(Records from a collection)
----------------
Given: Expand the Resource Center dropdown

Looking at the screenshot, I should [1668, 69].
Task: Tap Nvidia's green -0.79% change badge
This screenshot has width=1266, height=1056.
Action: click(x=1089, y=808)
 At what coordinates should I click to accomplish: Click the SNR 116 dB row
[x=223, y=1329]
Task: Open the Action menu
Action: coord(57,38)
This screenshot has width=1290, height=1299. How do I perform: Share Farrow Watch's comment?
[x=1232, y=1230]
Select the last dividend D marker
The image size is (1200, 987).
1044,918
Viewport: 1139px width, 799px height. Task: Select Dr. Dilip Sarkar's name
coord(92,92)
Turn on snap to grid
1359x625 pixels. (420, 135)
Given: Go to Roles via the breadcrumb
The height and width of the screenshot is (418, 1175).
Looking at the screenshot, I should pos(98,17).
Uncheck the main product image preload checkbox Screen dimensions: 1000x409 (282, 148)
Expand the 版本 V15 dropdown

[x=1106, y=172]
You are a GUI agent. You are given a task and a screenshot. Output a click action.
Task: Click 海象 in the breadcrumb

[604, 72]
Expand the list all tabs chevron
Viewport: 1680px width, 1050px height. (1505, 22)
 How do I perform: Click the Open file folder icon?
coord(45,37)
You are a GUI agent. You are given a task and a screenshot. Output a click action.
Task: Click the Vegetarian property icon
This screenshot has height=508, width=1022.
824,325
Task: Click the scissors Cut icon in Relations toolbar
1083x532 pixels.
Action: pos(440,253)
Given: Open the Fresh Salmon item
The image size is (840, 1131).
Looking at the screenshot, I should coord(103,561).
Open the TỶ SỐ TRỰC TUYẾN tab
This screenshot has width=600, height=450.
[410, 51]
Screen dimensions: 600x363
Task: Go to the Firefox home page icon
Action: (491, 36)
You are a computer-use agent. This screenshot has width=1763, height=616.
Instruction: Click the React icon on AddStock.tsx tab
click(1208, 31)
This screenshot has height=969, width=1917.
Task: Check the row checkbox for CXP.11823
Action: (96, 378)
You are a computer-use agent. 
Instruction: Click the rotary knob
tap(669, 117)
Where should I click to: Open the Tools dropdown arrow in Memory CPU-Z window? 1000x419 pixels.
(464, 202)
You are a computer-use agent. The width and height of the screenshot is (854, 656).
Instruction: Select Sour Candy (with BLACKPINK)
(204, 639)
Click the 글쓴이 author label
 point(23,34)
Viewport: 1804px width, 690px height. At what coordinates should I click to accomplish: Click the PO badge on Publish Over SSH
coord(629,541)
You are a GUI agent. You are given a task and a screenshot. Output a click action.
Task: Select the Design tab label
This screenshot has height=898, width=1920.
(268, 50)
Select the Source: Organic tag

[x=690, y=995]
----------------
PROBLEM STATEMENT » Each line of the entries where the string "computer" occurs should be shown.

WORKED SOLUTION »
You are a computer-use agent. This screenshot has width=1763, height=616.
You are a computer-use agent. 
You are a computer-use agent. The width and height of the screenshot is (854, 656).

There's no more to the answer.